Dawson said nothing. He didn’t nod, make a sympathetic noise, or offer the kind of platitudes most people reached for whenLeo hinted at the edges of his family. He sat there with his beer and his steady brown eyes, and the absence of reaction was so disorienting that Leo almost kept rambling about how damned tired he was of her meddling, but he wasn’t going to give Dawson even more reason to be annoyed by him.
He picked up another slice. “This pizza is unreasonably good.”
Dawson let him change the subject. But the way he let it go—no push, no sympathetic head-tilt, a quiet acceptance of the wall Leo had put up—made Leo wonder if Dawson recognized the move because he used it too.
The door swung open, and Leo heard Charlotte before he saw her. “Daddy, I want the one with the little tomatoes.”
Ford came in with Charlotte at his side and a woman behind him. Not a girlfriend. The distance between them, easy but defined, said two people who’d worked out where they stood a long time ago. The woman was tallish, dark-haired, wearing a light jacket over a sweater and no makeup, and she reached for Charlotte when she let go of her dad’s hand.
“Go find us a table, bug,” the woman said, and Charlotte bolted for the booth by the jukebox.
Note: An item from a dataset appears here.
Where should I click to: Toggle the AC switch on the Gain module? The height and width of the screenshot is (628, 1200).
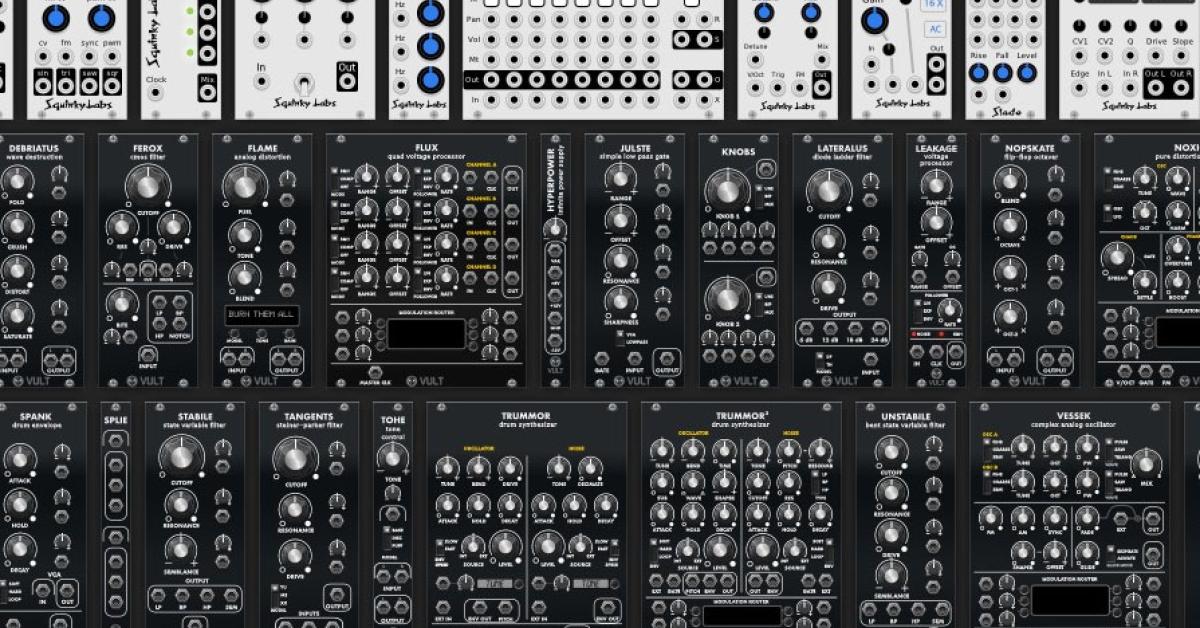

Ford spotted Leo and changed course. “Vargas. Hey.” He clapped Leo’s shoulder on the way past, easy and warm. Then he saw Dawson, and his eyebrows went up a fraction. “Dawson. Didn’t know you two knew each other.”
“He’s fixing my car,” Leo said.
“The deer thing, right?” Ford shook his head. “How’s the car coming?”
“Getting there,” Dawson said.
The woman had followed Charlotte to the booth but turned at the sound of conversation. Ford waved her over. “Nadine, this is Leo Vargas. New winger. Nadine’s Charlotte’s mom.”
Nadine shook Leo’s hand. Her grip was firm and brief, and she studied him with the same assessing directness Charlotte had. “The one from Florida.”
“Does everyone in this town know that?”
“Word gets around.” Ford grinned.
Nadine gave Dawson a nod. “Hey, Dawson.”
“Nadine.”
“We’ll let you eat,” Ford said. He glanced between Leo and Dawson, paused for a half-second longer than necessary. “Glad you’re getting to know people. It makes a difference.”
“Starting to figure that out,” Leo said.
Leo watched Ford settle into the booth—Charlotte next to Nadine on one side, Ford across from them, already leaning in to hear whatever Charlotte was telling him about the pizza she wanted. Maria was at their table before they’d even picked up menus. If he didn’t know better, Leo would think they were a happily married couple out for dinner as a family. Ford passed a napkin across to Charlotte without being asked, and Nadine caught his eye and mouthed something that made him nod. Leo turned back. Dawson was watching him.
“What?” Leo said.
“Nothing.”
“You keep saying that.”
“Yeah, because it’s true.”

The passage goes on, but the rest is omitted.